# The Household Production Function

I was wondering whether someone can explain the household production function (HPF). Specifically, the variant presented in Patanayak et al (2005). The paper uses the HPF to determine household willingness to pay for improved water supplies. The HPF model theorizes that averting expenditures (coping costs) are lower bound to willingness to pay (WTP). However other people (e.g. Orgill-Meyer et al (2018)) talk about how including sunk costs (expensive tank assets, pumps, etc) when calculating coping can reverse this relationship causing coping costs to be upper bound to WTP. However, Patanayak et al, 2005 includes amortized sunk costs in his coping cost calculations and the HPF premise still holds.

This is confusing me a bit.

I know the question is elementary but I am really not an economist. Can someone please clarify this?

I have only read the abstracts, but the two statements aren't conflicting.

From Wikipedia, a production function gives the technological relation between quantities of physical inputs and quantities of output of goods. A household production function is a form of that idea that looks out how households combine inputs to get outputs that they consume such as water.

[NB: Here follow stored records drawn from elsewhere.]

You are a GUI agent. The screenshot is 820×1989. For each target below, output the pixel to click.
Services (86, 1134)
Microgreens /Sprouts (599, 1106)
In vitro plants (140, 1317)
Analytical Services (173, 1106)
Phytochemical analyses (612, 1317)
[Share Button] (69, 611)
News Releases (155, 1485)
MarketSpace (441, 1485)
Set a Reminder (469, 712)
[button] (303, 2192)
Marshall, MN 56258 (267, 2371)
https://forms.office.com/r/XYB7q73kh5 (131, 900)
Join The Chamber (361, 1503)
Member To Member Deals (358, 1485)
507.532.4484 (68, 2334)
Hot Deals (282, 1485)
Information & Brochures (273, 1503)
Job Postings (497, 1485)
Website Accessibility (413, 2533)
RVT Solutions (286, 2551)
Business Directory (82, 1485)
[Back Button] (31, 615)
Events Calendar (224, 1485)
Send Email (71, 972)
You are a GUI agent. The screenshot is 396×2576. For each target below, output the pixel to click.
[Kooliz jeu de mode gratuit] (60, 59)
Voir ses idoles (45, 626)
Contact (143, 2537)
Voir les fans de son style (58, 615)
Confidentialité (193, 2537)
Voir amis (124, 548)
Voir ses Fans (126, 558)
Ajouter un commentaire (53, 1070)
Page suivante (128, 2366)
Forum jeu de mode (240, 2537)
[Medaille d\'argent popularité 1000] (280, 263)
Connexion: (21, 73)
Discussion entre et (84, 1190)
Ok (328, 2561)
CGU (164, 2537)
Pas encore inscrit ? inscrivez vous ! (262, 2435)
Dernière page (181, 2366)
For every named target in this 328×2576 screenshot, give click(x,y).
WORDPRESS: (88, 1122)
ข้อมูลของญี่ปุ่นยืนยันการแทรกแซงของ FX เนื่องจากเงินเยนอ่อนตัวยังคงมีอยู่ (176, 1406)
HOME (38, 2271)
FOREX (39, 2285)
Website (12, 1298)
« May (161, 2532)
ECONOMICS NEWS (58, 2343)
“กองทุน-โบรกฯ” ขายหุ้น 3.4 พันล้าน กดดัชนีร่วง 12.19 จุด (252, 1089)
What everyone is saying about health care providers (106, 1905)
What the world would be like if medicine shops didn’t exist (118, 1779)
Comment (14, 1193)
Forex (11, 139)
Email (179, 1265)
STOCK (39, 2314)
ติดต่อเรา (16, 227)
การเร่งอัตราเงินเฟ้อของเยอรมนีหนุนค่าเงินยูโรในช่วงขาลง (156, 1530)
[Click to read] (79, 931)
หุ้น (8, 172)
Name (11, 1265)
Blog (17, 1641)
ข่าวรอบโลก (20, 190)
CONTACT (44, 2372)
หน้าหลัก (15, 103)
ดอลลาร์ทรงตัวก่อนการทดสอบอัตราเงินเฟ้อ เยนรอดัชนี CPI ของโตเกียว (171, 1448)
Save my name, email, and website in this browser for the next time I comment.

Under the HPF model, water is considered as an output that households consume. However, there are many ways to combine inputs to obtain water: you can use utility based water if the infrastructure for that exists or non-utility based water (involving personal tanks, pumps, etc). The assumption is that households will be willing to pay for the utility based water infrastructure at least the amount that it takes to upkeep their non-utility based water that they currently own accounting for the sunk costs of the upfront purchase of the tanks and pumps. And hence that is the "lower bound to WTP". But this assumes that the utility based water is higher quality than what households already have. As noted in the abstract of the latter paper, "[w]e attribute this departure from the traditional relationship between averting expenditures and contingent valuation to the lack of household confidence in the quality of utility-provided water." Hence, current coping costs become an upper bound to WTP. To put it differently, if households believed utility based water is exactly equivalent to what they currently have, then the WTP would be exactly equal to current coping costs.